On examination he was conscious and exhibited fluctuating level of alertness. He had a blood pressure of 156/106 mmHg, pulse of 86, respiratory rate of 18, and temperature of 99°F. On precordial exam he had normal heart sounds with no murmurs, on auscultation of lungs, he had bilateral air entry with no adventitious sounds. There was no jugular venous distention. The abdominal examination result was normal. Neurological exam initially was unremarkable.
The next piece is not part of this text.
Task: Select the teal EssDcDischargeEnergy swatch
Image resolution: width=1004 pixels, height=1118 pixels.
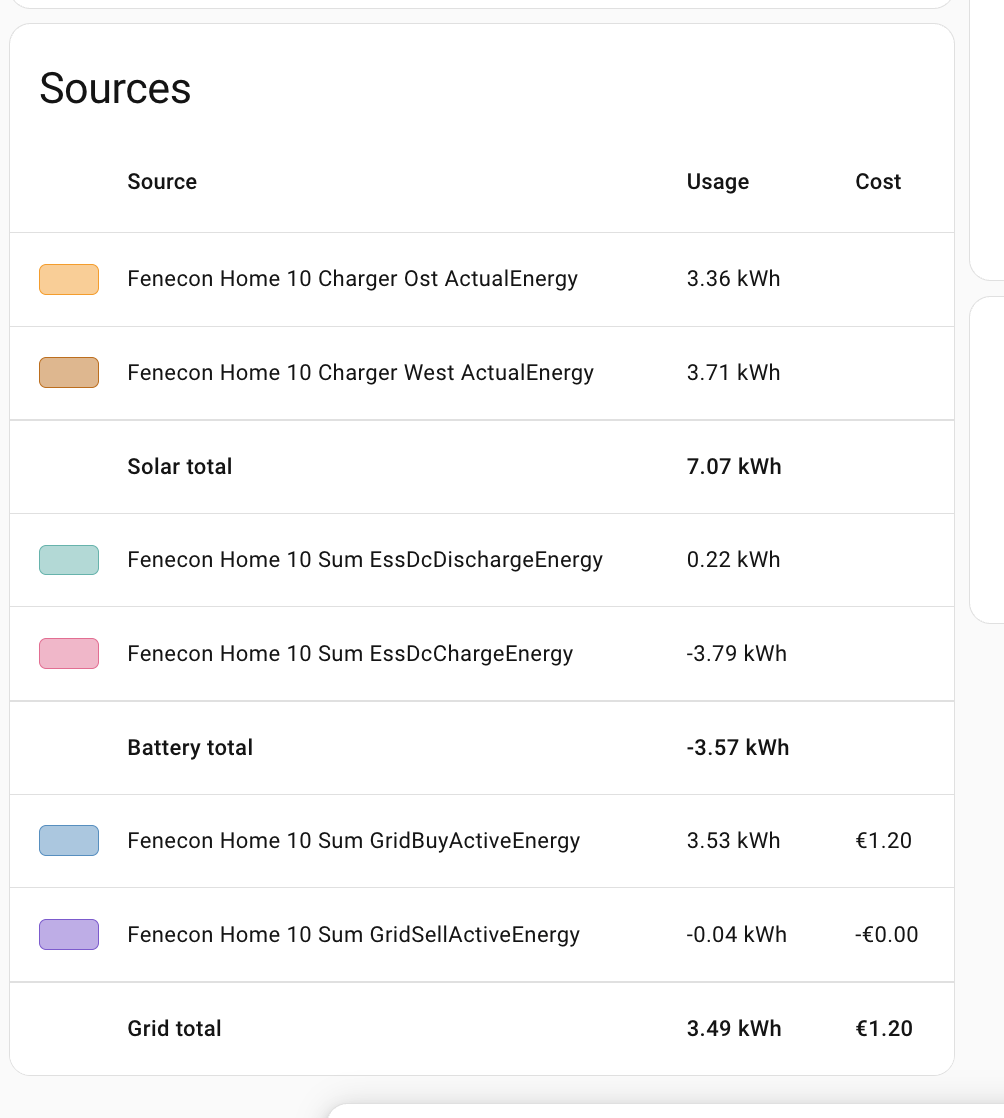Action: (69, 560)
Laboratory workup showed a Complete Blood Count (CBC) with hemoglobin of 7.7g/dL, hematocrit of 22.8%, reticulocytosis of 3.2%, and a white cell count of 6.0 k/µL, platelet count was 29 k/µL. Peripheral smear was examined, which showed schistocytes (++) Drepanocytes (+) with screening test for sickle cell disease negative. Creatinine of 12.7 mg/dL (no baseline known), Blood Urea Nitrogen (BUN) 140 mg/dL, Arterial Blood Gases (ABG) with non-anion gap metabolic acidosis. A chest X-ray did not reveal any pathology, renal ultrasound findings showed changes compatible with long standing severe CKD. For the anterior data the patient was started on hemodialysis.

Several hours later patient persisted febril without any infection signs. On the second day from admission, He had a sudden episode of shaking and deviation of the head and eyes to the left, with left-beating nystagmus. During this episode, the eye movements did not cross the midline, he was responsive to questions, and appeared fully alert, despite he denied clear memories of the event.

His deteriorating mental status and inability to protect his airway required that he be placed on mechanical ventilation. Imaging studies that included a computed tomography scan of the brain showed no significant abnormalities to explain his altered mental status. He continued presenting seizure activity with decreasing interval of time, soon he was placed on complex therapy requiring benzodiazepines, valproate and the use of anesthetic therapy, after 24 hours we considered a super refractory status epilepticus condition.

In order to discard neuroinfection a lumbar puncture was indicated, and it revealed lymphocytic pleocytosis, thereby the patient was placed on antimicrobial therapy (acyclovir) considering the possibility of herpetic meningitis.

Nevertheless the most remarkable finding on this clinical case, was the simultaneous presence of schistocytes in peripheral blood, thrombocytopenia, and renal failure, leading to the suspicion of thrombotic microangiopathy. Once the ADAMTS13 level was measured (86.5%) and the absence of diarrhea history during present illness was confirmed and shiga toxin producing Escherichia coli test was negative, we concluded atypical hemolitic uremic syndrome (aHUS) as the most likely diagnosis, and the patient was as soon as possible initiated on eculizumab (after Neiserria meningitides vaccine), regardless of this effort patient died several days later (multiorgan failure), receiving just one dosis of Eculizumab.

INTRODUCTION

Thrombotic Microangiopathy (TMA), first described in 1952, is defined by the presence of fibrin and or platelet thrombi in the microcirculation of various organs [1]. Back in 2007 two clinical entities, were distinguished: Hemolytic Uremic Syndrome (HUS), characterized by predominant renal involvement, and Thrombotic Thrombocytopenic Purpura (TTP), which predominant feature was the neurological involvement [2].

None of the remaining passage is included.